| Si observamos una madre con sus cachorros, podremos
darnos cuenta, que dedica buena parte de su tiempo a entretenerlos, con
golpes de hocico, estudiados lengüetazos, lo cual además de divertir
mucho a los cachorros, les ayuda a canalizar su energía y a aprender algo
fundamental en su vida y que no olvidarán jamás: el juego.
Por medio del juego, los cachorros aprenderán a tomar conciencia
del mundo que los rodea, se relacionarán con sus semejantes, y
aprenderán a manejar normas de educación y convivencia. Si un cachorro
es privado de entretenimiento y juegos, será un adulto conflictivo, que
presentarás serias dificultades de convivencia, y frustraciones
difíciles de resolver.
Al recibir un cachorro, el dueño, se apresta a dar muchos juegos a
este inquieto nuevo miembro de la familia, pero muchas veces sin conocer o
analizar los aspectos de la personalidad canina que puede reforzar o
suavizar de acuerdo al tipo de juegos o de juguetes que utilice.
Para que los cachorros se beneficien y aprendan a través del juego,
es necesario conocer los pro y los contra de muchos de los
entretenimientos que existen en el mercado, pues no todos son tan
inofensivos como parecen, y los juguetes que compremos a nuestros perros,
deben ser de acuerdo a las características de cada uno.
Si nuestro perro es algo malas pulgas, no debemos entrenarlo con
juegos de fuerza, ya que esto contribuirá a que su carácter empeore. En
cambio si es un perro nervioso, no conviene lanzarlo a la persecución de
juguetes con sonido, que le hagan alterarse.
Los famosos tiradores, no son tan inocentes como algunos amos creen.
Si al dueño le resulta divertido o simpático, dejarse "ganar"
por el perro, puede llegar el momento, que éste considere que ha vencido
al jefe de la manada, y esto puede traer un conflicto de autoridad entre
ambos. En al caso de perros tímidos, estas cuerdas o tiradores pueden ser
de gran utilidad, al permitirle que muy de vez en cuando pueda
"ganar" al jefe. Si es un animal con tendencia a la dominación,
hay que demostrarle que jamás puede ser más fuerte que el amo.
Otro entretenimiento que suele utilizarse incorrectamente, es el del
juguete que da chillidos cuando se toca. Un perro nervioso, que después
de dar carreras para atraparlo, se encuentra que al tocarlo, el juguete
emite chillidos, terminará más alterado.
Cuando compremos un juguete a nuestro perro, no debemos nunca
comprar lo siguiente:
- Juguetes con formas reconocibles, tales como gatos de plástico u otros
animales, que podrían inducirlo a perseguir o atacar a los verdaderos. Lo
mismo se recomienda para los objetos que reproducen zapatos, teléfonos, y
demás útiles de uso cotidiano. Su perro no podrá comprender por que no
le dejan mordisquear el inalámbrico, cuando hace poco su dueño, le dio
uno de delicioso sabor.
- Objetos que contengan piezas sueltas, pues podrían tragárselos.

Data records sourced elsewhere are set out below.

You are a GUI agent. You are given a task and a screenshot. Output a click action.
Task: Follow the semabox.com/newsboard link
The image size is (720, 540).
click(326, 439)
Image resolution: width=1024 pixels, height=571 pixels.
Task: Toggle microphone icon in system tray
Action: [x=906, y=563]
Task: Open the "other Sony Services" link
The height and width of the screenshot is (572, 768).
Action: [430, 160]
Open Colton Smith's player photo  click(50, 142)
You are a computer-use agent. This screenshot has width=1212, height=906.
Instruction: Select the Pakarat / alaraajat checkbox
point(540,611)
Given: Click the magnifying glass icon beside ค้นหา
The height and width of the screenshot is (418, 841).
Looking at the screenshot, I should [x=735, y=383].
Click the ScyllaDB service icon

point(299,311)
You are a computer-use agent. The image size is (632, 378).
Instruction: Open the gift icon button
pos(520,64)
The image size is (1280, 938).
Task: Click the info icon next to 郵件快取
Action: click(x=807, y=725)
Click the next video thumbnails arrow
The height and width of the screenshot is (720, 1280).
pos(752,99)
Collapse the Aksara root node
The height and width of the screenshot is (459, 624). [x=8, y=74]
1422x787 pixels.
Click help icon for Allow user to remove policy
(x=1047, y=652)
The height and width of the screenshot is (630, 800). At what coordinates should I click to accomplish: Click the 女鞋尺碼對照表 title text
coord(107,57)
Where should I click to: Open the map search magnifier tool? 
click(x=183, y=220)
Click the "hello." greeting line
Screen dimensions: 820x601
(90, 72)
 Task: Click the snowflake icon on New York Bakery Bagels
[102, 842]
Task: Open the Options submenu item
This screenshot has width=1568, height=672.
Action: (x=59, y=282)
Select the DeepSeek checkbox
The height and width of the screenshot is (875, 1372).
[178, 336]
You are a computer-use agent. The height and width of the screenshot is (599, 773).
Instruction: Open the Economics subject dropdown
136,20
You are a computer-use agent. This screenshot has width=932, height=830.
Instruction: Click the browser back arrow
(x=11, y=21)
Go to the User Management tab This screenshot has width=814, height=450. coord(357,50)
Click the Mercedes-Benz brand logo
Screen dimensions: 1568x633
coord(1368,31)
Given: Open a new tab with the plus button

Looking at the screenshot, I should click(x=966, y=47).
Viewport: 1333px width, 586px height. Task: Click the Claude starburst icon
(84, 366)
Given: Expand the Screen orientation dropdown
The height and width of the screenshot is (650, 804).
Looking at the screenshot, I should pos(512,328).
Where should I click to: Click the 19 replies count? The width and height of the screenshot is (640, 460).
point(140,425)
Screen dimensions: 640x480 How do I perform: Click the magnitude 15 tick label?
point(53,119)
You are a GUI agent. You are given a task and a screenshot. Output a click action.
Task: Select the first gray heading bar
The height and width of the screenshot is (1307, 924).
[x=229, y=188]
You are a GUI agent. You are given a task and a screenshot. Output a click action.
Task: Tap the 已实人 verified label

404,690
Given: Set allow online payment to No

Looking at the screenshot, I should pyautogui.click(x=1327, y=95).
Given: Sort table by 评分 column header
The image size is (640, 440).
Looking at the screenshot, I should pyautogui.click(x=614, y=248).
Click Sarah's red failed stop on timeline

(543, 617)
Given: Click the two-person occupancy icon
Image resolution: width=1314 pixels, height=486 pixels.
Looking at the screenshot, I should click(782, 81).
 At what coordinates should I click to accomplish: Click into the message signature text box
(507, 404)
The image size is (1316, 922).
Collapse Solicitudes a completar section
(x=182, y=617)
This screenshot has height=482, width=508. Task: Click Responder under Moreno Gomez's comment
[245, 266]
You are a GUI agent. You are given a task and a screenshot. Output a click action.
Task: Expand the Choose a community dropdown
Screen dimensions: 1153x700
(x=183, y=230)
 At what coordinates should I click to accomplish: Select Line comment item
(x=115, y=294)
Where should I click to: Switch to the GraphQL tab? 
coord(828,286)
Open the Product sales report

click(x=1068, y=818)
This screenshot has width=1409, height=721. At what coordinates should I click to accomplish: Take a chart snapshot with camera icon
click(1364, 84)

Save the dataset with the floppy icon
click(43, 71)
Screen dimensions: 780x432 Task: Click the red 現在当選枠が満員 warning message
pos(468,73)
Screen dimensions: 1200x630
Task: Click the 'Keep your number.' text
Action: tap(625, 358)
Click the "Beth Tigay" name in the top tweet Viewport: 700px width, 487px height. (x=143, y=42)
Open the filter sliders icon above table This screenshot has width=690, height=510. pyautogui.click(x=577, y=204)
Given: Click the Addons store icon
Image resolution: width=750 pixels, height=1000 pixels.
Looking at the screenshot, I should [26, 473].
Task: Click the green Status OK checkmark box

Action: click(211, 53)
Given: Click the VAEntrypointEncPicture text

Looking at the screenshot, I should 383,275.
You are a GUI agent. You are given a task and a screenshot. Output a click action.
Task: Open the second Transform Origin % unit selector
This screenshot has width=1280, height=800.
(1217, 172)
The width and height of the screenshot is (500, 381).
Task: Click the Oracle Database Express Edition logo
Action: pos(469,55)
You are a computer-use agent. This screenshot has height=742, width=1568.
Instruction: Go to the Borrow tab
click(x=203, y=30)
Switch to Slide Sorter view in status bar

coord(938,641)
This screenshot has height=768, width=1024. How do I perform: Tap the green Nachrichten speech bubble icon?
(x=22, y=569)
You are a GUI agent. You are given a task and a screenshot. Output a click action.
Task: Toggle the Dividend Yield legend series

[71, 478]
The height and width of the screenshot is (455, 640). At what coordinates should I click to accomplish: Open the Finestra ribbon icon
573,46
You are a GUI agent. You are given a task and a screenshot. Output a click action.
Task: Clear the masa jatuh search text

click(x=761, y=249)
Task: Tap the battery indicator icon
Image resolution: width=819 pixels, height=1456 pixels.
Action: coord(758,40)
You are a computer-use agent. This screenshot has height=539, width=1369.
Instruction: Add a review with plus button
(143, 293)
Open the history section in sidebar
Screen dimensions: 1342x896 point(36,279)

- Discos voladores, que no hayan sido diseñados para jugar con el
perro, ya que podrían romperse al morderlos, o pueden ser resbaladizos,
frustrando así las intenciones del juego.
- Ningún tipo de juguetes infantiles tales como muñecas, soldados,
y demás objetos de entretenimiento para niños.
El juego de pelota, es quizás, la forma más antigua, útil,
divertida y sin contraindicación que se puede utilizar para divertir a
nuestro perro. Además las pelotas que se comercializan para tal fin,
suelen ser muy atractivas para ellos, con textura sabores y olores
ideales. Las de nailon, además de seguras, son lavables y soportan muy
bien las dentelladas de nuestro perro.
Son muy recomendables, los huesos de cuero crudo,
carnazas, huesos esterilizados, que además de ser objetos de juegos, le
ayudan a mantener sus dientes y encías en buenas condiciones.
En conclusión, al comprar un juguete para nuestro
perro, no sólo debe parecernos atractivos para nuestro gusto, debemos
también analizar si es conveniente para nuestro perro de acuerdo a su
personalidad, ya que en lugar de crear unas condiciones agradables,
podemos causar algún problema, que luego, será causa de dificultades y
frustraciones, para nuestro querido perro.